Space equality worldwide
Global Cities : The 2016 Report also highlights that while office space remains at a premium worldwide, some cities are more equal than others. The report looks at the ratio of office space allocated to a boss when compared to their support staff. In Sydney, both the boss and the PA are given equal billing when it comes to square footage. London and Shanghai both see bosses receive almost twice as much space as their team with a ratio of 1.9 : 1 In contrast in Hong Kong the boss is given a whopping four times as much space as members of the support team.
|Ratio of space (sq. ft.) allocated to a senior executive in an advertising agency compared to a secretary|
|City||Boss : Secretary ratio|
|1||Hong Kong||4.00 : 1|
|2||Washington DC||3.67 : 1|
|3||Mumbai||3.00 : 1|
|4||Bengaluru||2.40 : 1|
|5||San Francisco||2.25 : 1|
|=6||Delhi||2.00 : 1|
|=6||Frankfurt||2.00 : 1|
|=8||London||1.88 : 1|
|=8||Shanghai||1.88 : 1|
|=8||Mexico City||1.88 : 1|
|=8||Melbourne||1.88 : 1|
|=12||Madrid||1.56 : 1|
|=12||New York City||1.50 : 1|
|=12||Chicago||1.50 : 1|
|=12||Los Angeles||1.50 : 1|
|=12||Paris||1.50 : 1|
|=12||Dublin||1.50 : 1|
|18||Sao Paulo||1.43 : 1|
|19||Beijing||1.40 : 1|
|20||Sydney||1.00 : 1|
|Source: Knight Frank, Newmark Grubb Knight Frank|
Employees expect more than just a place to work
The newest generation of workers expect their office to be an inspiring and enjoyable place to work. Historically the preserve of technology and media firms, this new office combines collaborative spaces with individual work areas, as well as providing amenities that encourage people to think of work as an extension of home. Sydney is leading the way with just under a third (28 per cent) of all offices already offering activity-based working (ABW) for employees, where the workspace is specifically designed to suit the whole range of activities which will be accommodated.
The pace of change
The report highlights the challenge facing cities, particularly in Europe where historic buildings don’t easily lend themselves to the new contemporary layouts. While the appetite for new-style office space exists, change will only happen as and when leases expire. Will companies be able to keep pace with the newest employee expectations?

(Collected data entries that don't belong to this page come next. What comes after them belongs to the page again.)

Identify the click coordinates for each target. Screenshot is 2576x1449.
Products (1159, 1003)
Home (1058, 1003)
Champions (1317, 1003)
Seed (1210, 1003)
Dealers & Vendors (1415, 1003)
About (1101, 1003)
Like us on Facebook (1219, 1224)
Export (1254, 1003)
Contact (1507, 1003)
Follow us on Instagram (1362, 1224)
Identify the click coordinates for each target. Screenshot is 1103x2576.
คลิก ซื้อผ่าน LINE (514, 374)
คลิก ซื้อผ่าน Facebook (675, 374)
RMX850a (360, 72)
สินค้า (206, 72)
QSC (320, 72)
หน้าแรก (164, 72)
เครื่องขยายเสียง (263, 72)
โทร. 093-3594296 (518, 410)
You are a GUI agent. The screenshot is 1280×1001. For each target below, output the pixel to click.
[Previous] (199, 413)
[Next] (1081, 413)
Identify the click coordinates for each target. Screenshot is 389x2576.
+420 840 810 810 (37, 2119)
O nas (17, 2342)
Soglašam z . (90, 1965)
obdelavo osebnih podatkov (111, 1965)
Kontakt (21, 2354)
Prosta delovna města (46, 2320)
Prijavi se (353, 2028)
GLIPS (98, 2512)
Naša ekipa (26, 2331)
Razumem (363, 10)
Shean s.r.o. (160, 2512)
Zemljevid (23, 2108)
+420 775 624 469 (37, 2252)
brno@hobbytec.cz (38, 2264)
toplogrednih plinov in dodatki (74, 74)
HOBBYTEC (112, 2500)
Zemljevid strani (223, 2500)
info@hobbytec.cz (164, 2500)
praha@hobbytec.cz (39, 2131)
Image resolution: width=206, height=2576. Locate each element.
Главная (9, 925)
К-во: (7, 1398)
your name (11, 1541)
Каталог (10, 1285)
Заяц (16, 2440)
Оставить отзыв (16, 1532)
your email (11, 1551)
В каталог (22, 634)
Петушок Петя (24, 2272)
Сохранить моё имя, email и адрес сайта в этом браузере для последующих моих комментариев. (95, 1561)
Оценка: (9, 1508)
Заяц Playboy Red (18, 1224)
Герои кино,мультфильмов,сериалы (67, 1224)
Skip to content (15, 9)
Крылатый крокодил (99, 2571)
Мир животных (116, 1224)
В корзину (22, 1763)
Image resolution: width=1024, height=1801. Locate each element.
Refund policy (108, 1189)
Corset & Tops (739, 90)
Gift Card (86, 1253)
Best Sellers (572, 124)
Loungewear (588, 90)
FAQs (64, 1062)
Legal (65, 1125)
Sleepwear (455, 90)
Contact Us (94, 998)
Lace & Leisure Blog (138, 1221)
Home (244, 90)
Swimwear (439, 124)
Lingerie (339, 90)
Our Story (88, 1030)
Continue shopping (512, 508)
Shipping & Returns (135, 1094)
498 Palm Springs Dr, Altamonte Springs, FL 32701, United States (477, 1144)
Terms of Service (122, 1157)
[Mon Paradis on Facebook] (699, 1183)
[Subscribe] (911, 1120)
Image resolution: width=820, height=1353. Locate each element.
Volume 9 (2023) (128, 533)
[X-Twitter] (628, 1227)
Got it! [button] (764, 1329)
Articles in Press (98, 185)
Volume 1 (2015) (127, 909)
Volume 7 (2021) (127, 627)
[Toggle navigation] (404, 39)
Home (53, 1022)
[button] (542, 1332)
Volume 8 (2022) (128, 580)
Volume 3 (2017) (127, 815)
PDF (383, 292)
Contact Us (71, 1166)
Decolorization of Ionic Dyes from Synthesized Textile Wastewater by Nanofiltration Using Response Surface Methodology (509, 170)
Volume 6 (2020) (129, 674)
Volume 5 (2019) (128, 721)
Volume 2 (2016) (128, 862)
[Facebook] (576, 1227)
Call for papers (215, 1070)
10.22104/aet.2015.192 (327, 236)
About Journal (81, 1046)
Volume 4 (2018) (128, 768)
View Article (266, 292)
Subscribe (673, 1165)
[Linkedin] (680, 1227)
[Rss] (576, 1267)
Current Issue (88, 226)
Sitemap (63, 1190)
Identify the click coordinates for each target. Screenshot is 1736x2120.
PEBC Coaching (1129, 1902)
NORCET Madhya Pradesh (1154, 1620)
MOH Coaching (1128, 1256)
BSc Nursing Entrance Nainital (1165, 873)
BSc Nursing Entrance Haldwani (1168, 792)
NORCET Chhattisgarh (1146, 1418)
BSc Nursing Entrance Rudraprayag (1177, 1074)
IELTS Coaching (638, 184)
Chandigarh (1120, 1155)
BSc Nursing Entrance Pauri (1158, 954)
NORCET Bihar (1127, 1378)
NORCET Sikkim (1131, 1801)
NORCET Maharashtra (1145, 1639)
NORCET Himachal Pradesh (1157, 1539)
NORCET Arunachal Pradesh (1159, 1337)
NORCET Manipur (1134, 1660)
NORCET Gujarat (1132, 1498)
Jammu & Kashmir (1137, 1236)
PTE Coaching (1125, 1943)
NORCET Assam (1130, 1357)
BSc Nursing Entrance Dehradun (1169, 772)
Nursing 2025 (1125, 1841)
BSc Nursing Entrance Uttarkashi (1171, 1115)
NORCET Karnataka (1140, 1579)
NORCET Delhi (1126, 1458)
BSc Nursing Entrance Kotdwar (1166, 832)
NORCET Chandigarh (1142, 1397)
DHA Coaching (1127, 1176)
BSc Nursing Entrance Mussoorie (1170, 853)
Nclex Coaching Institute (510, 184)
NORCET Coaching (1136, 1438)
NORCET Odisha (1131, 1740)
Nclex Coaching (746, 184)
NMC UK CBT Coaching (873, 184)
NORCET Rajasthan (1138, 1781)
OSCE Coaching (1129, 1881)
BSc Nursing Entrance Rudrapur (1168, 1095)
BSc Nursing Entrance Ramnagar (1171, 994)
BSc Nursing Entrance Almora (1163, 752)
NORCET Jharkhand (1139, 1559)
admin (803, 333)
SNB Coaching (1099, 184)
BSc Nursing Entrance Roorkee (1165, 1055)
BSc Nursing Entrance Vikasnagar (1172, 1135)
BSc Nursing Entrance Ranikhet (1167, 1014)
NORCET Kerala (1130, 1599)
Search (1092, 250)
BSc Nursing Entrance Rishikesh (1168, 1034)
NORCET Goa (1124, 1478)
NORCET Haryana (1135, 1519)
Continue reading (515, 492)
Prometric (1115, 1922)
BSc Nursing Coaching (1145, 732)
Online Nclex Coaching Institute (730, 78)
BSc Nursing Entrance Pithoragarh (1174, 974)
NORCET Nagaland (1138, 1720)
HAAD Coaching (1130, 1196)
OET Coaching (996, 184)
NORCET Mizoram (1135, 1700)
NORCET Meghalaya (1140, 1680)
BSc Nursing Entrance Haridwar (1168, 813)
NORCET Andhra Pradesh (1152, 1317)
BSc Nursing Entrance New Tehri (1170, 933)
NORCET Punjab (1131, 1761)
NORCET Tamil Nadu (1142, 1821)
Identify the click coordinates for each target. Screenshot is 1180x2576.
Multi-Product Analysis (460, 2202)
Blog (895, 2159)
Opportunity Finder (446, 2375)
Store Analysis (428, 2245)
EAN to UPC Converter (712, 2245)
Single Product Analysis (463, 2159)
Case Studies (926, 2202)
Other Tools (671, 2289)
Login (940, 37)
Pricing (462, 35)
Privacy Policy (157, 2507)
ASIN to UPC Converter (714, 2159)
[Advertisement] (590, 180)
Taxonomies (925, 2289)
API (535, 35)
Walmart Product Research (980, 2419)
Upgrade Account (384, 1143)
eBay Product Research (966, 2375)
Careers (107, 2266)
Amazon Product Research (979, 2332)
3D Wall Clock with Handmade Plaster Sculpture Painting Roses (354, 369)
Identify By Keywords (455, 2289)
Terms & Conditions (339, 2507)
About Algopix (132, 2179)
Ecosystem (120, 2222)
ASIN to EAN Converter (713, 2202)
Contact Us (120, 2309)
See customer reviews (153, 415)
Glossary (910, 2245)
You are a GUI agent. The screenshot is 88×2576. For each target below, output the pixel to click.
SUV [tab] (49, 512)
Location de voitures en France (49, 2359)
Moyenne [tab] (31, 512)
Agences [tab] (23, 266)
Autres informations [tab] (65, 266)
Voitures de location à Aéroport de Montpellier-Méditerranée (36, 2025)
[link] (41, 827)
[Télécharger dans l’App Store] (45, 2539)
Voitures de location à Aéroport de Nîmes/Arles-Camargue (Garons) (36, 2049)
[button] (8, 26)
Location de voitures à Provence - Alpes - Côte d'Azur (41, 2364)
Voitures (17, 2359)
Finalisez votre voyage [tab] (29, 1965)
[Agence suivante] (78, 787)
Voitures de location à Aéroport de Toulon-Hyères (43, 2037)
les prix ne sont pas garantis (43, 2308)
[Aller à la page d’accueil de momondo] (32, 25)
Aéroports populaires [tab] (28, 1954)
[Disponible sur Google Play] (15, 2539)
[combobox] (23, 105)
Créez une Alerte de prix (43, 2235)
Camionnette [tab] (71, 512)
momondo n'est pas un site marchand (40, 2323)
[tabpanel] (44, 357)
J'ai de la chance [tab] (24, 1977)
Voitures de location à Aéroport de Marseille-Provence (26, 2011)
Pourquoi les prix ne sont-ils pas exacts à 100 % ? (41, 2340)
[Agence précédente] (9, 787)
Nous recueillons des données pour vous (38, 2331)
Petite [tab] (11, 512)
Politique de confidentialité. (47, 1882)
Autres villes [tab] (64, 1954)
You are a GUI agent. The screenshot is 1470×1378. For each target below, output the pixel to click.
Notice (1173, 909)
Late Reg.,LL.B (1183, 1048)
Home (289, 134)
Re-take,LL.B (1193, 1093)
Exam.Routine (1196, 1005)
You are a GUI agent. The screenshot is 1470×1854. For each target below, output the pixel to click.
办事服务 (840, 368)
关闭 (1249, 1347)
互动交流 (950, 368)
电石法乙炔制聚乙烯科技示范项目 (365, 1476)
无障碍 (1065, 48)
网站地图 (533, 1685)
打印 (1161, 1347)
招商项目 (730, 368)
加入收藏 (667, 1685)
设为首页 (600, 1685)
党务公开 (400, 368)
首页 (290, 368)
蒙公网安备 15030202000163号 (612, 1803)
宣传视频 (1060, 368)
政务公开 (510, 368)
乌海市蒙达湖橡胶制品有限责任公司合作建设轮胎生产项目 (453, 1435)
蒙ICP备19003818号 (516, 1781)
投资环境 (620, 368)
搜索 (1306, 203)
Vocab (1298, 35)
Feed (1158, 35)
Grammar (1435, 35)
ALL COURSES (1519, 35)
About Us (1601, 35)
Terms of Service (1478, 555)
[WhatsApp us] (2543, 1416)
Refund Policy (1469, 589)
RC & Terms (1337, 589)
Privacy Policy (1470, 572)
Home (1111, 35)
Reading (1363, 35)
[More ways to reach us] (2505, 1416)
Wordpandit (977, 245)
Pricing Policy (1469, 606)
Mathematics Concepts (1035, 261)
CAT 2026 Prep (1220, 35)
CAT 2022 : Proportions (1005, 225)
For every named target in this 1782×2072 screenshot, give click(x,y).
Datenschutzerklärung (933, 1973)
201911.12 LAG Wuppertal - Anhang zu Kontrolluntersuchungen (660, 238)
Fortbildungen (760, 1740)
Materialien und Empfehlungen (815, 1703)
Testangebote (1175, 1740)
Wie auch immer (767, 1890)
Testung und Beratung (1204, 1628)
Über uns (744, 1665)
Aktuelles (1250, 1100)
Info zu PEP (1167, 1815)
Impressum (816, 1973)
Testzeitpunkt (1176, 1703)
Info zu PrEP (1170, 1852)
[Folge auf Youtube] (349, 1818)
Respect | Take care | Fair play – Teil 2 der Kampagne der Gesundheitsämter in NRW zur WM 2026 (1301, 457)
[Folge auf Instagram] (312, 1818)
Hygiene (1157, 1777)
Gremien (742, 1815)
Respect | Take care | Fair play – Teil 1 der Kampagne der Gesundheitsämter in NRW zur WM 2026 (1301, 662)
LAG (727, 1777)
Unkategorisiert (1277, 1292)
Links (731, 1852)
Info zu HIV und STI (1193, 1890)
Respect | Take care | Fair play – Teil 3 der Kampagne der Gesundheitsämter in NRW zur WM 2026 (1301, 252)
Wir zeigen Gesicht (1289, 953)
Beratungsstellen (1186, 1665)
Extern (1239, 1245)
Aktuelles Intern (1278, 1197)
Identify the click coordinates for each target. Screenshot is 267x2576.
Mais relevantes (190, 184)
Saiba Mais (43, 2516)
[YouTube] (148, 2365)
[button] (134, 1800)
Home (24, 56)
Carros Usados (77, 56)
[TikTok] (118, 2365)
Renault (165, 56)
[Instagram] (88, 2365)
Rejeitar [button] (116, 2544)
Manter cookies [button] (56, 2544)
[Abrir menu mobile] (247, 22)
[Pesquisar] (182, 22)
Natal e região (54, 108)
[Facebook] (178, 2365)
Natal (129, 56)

Andy Bugg, Head of Workplace Consultancy at Knight Frank, commented:
“We are seeing firms take a longer-term view on investment in their office space in order to meet the expectations of the newest generation of employees. More and more the perception of the office as a business expense is shifting as firms see the value in leveraging office space as a tool to inspire and energise their staff.
“When losing staff is so much more expensive than renting office space, it is little wonder that more firms would rather invest a little more in a high-quality, well-located office that keeps employees happy at work.”